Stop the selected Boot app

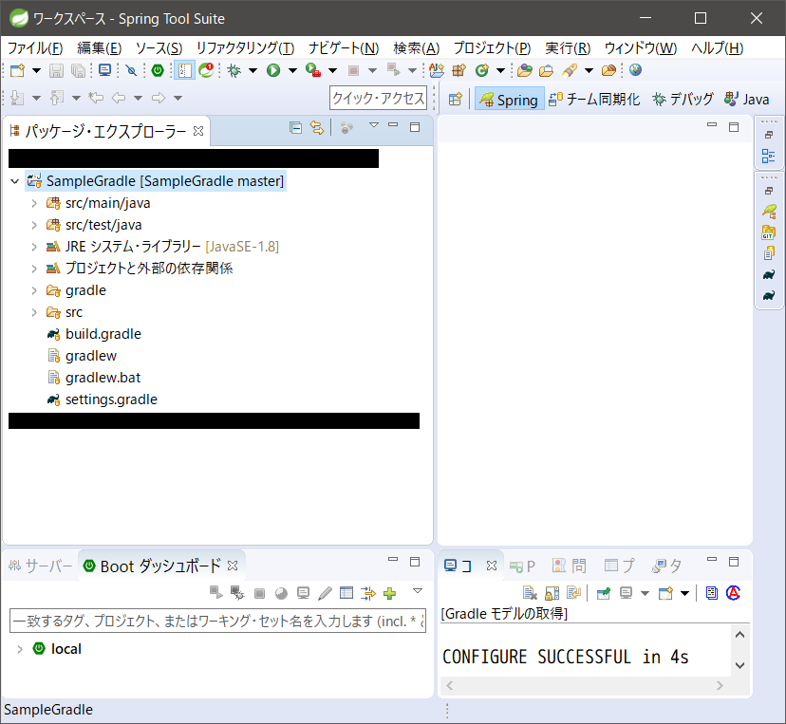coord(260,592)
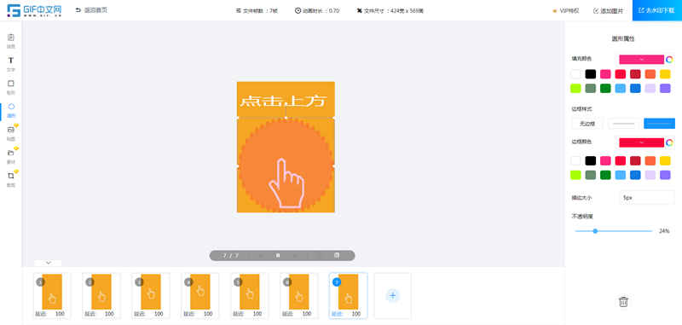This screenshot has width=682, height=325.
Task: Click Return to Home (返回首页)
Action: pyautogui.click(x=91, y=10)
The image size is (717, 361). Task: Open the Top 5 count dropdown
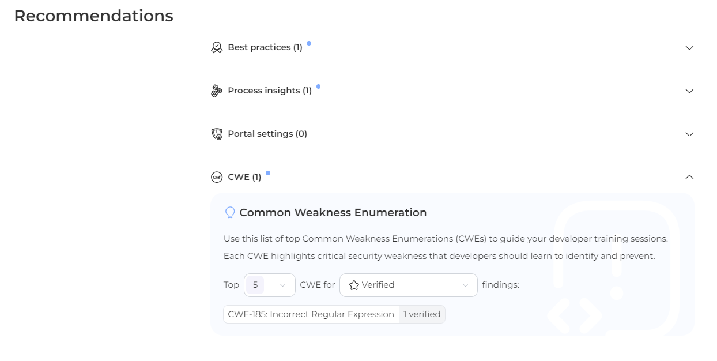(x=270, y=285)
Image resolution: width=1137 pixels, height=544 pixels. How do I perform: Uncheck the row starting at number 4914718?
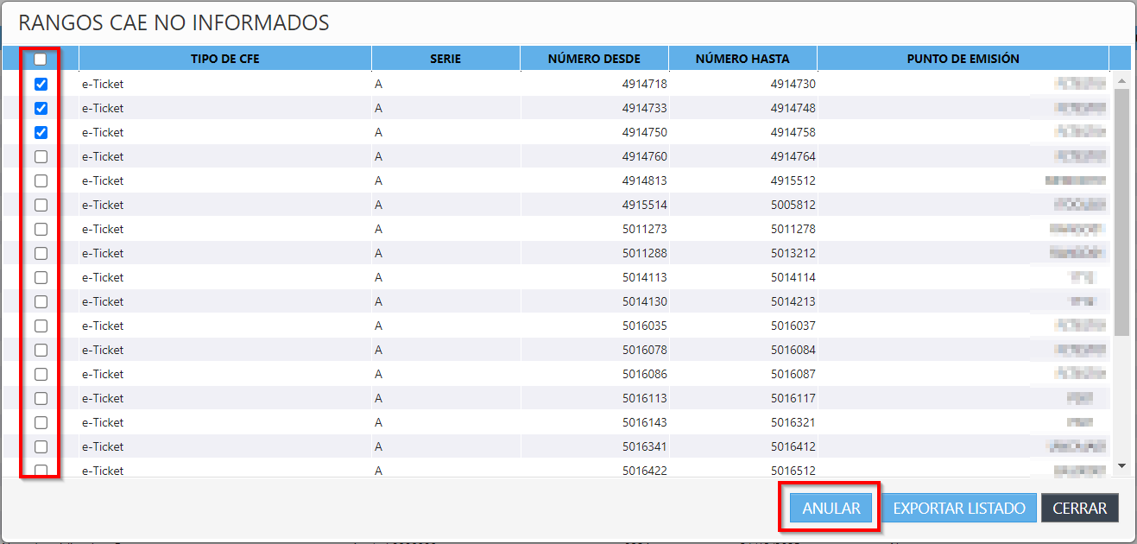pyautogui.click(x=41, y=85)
* * *
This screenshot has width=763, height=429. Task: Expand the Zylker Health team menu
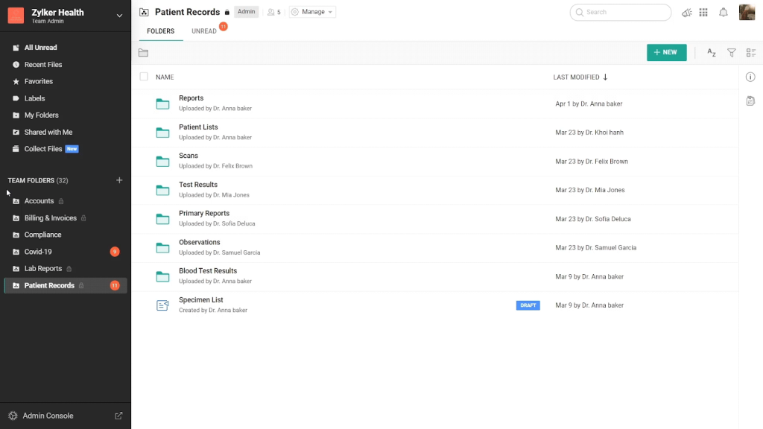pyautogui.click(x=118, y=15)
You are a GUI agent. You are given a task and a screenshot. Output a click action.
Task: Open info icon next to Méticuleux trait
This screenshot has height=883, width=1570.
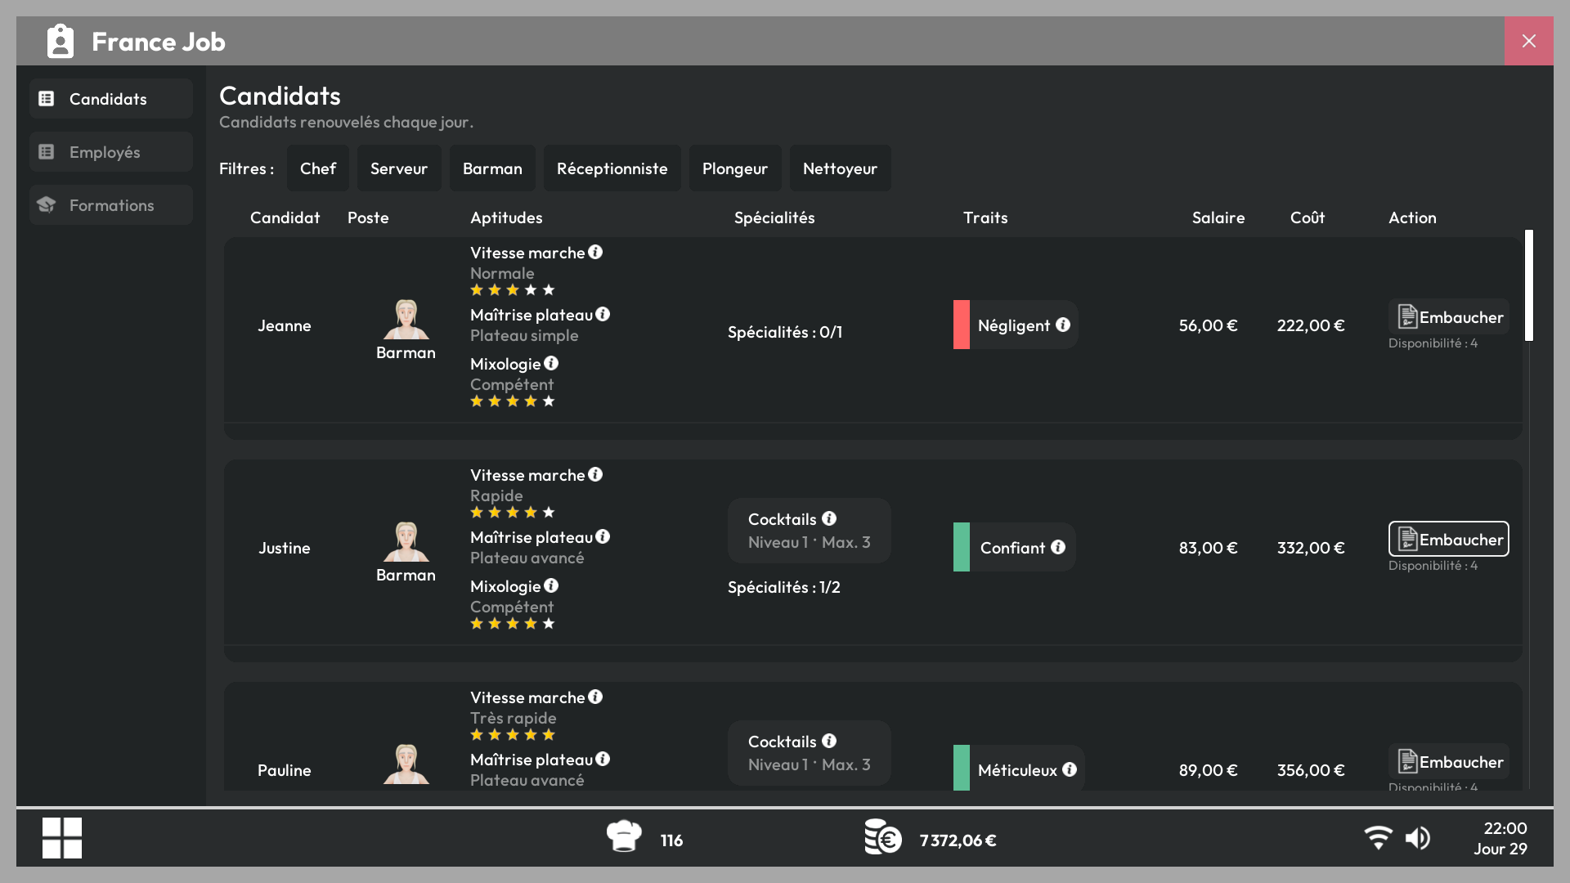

● **WHAT THIS TASK INVOLVES**: The exact lines of the material above starting at the one that contains "You are a GUI" and ending at the one that contains "This screenshot has height=883, width=1570." are what to retype; leave out everything else.

● **RESPONSE TO THE EXERCISE**:
You are a GUI agent. You are given a task and a screenshot. Output a click action.
Task: Open info icon next to Méticuleux trait
This screenshot has height=883, width=1570.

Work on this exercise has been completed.